Bug report
Bug description:
There appears to be a bug with the findall() function in the re library in which using different syntax for search for the same sequence of strings does not produce the same results. For example, when searching a DNA sequence for a GC rich region, using re.findall("[GC]{12,}", dnaString) versus re.findall("(G|C){12,}", dnaString) produces different results:
import re
dnaString = "GCCGCGGGGGCCCCCGCGCCCGGGGATATTATAAAGGGGGGGGCCCCCCCCCCCCCCCCCCCCGC"
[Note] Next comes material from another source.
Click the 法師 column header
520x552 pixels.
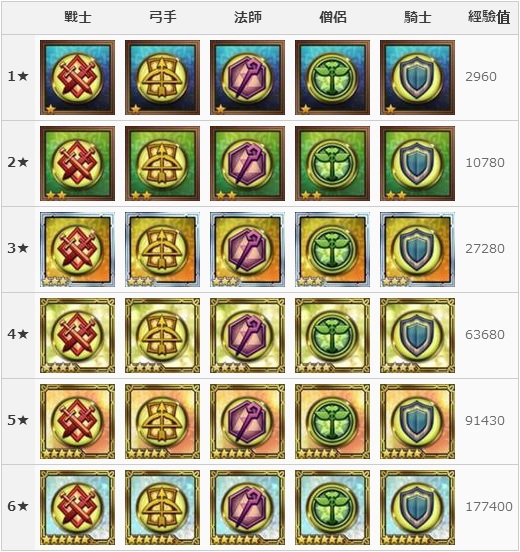[248, 17]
allGCrich = re.findall("[GC]{12,}", dnaString)
print(allGCrich)
# prints "['GCCGCGGGGGCCCCCGCGCCCGGGG', 'GGGGGGGGCCCCCCCCCCCCCCCCCCCCGC']" as desired
allGCrich = re.findall("(G|C){12,}", dnaString)
print(allGCrich)
# prints "['G', 'C']" which doesn't appear to be correct
This does not appear to occur some of the other functions in the re library—such as search()—as using re.search("(G|C){12,}", dnaString) and re.search("[GC]{12,}", dnaString) produces the same results, as desired.
CPython versions tested on:
3.14
Operating systems tested on:
macOS